Temps pluvieux et froid sur Trémaouezan (29). Les abeilles de Michel Creff ne sont pas d’humeur butineuse. A cette époque de l’année, les ouvrières d’hiver prennent le relais de leurs homologues d’été : plus riches en acide gras, c’est elles qui vont protéger l’essaim des frimas de l’hiver. Même si l’activité semble tourner au ralenti, c’est aussi là que se joue l’abondance des miellées estivales.
La question de la survie du cheptel est aujourd’hui la principale préoccupation de Michel Creff. Mais la rigueur de l’hiver l’inquiète moins que les produits chimiques. « Tous les ans, on perd entre 30 et 40 % de nos abeilles. Et ce n’est pas un accident, c’est chaque année. Aucun éleveur n’accepterait ça. Nous ne sommes pas là pour accuser untel ou untel mais il faut sensibiliser aux dangers des pesticides. Si les abeilles disparaissent, il n’y aura plus de pollinisation et les agriculteurs seront les premiers à en faire les frais. »
Depuis l’âge de 13 ans
L’inquiétude est là. Mais elle n’a pas empêché le quinquagénaire de faire de sa passion de toujours sa profession. Avant de s’occuper quotidiennement de ses 200 ruches, sa vie active était faite d’encre et de papier. Il y a quelques années, de graves problèmes de dos l’ont contraint à renoncer à son métier d’imprimeur. Une péripétie qui aurait pu signifier sa mise à la retraite anticipée et qu’il a choisi de transformer en tremplin vers une nouvelle vie. « Depuis l’âge de 13 ans, j’ai toujours été fasciné par les abeilles, par le fonctionnement de cette société quasi-parfaite, où chaque action est optimisée, et qui par certains aspects reste très mystérieuse, raconte Michel Creff, l’œil brillant. C’est un apiculteur de Landerneau, M. Cevaër, qui m’a initié en m’offrant ma première ruche puis un voile et un enfumoir. J’ai ensuite continué en amateur à me documenter et à me former. Et puis, avec mes problèmes de dos, le projet de m’installer a mûri. » Grâce à un coup de pouce financier de l’association Créavenir Bretagne, Michel Creff a pu franchir le pas en début d’année.
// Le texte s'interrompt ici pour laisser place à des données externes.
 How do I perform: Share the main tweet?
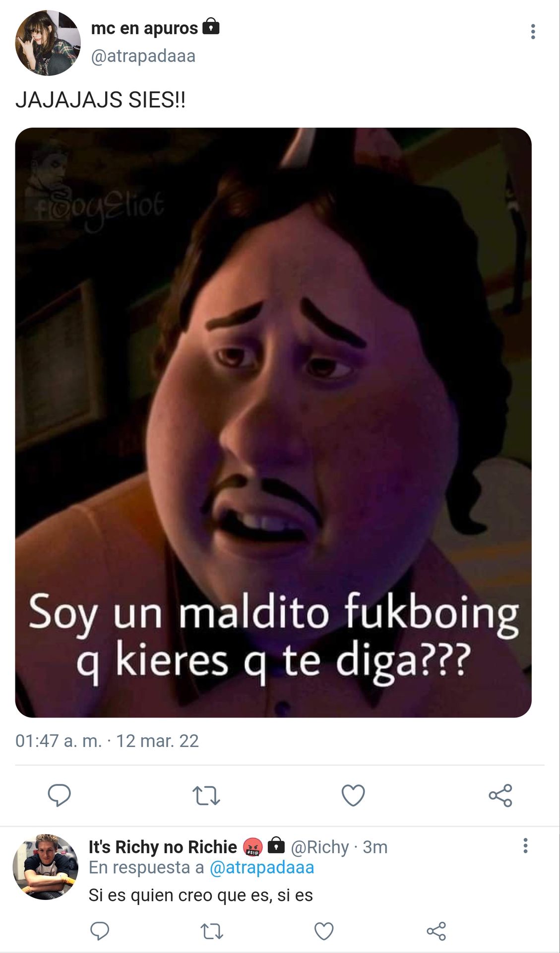pos(500,795)
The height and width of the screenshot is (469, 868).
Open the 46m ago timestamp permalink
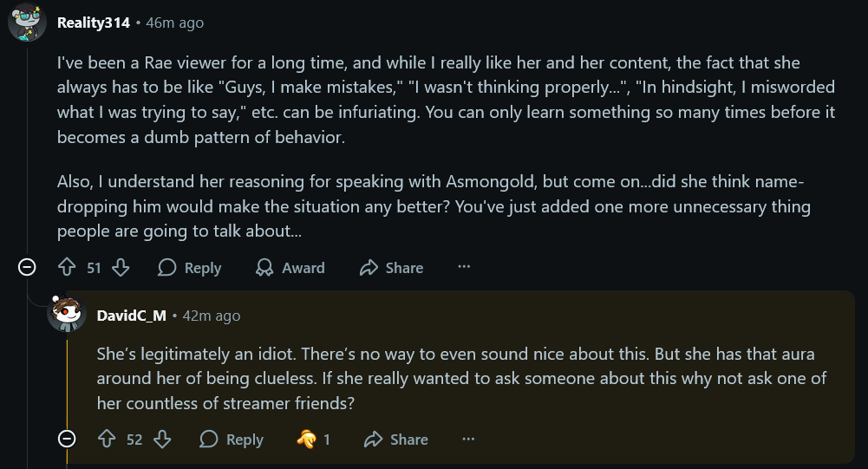175,23
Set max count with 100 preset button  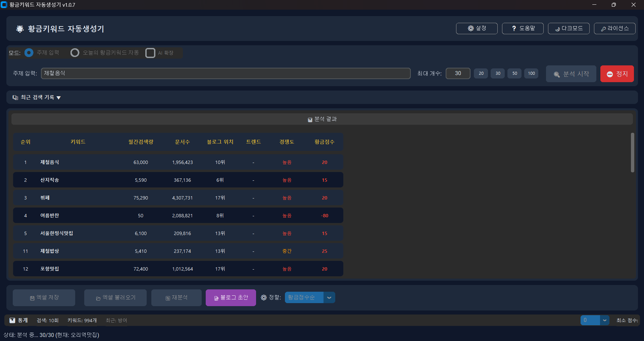pos(531,73)
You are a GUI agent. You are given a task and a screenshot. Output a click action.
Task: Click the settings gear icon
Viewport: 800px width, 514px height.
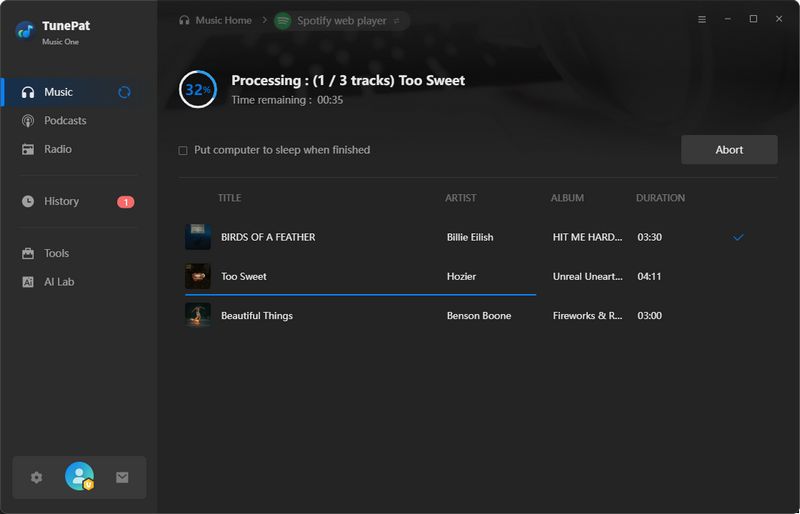click(x=37, y=478)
Et s’il continue de porter un corset au quotidien, il peut aujourd’hui aménager ses rythmes de travail.
Bientôt du pain d’épices maison
Après une première année d’exploitation, les Ruchers de Langazel affichent une production de près de trois tonnes. Des miels de bruyère, de ronces, de lierre, de sarrasin ou de fleurs sauvages – des plus doux aux plus corsés – que Michel Creff vend lui-même sur les marchés de Brest, de Landerneau et du Relecq-Kerhuon. Il propose également des savons et du vinaigre de miel, mais uniquement en tant que revendeur. Plus tard, son étal devrait se garnir de pain d’épices maison. Le four est déjà acheté mais il faudra encore attendre quelques mois pour que le bâtiment qui lui servira de miellerie – et qu’il construit lui-même – soit achevé. En attendant, c’est dans le garage de sa maison que son atelier a été provisoirement installé.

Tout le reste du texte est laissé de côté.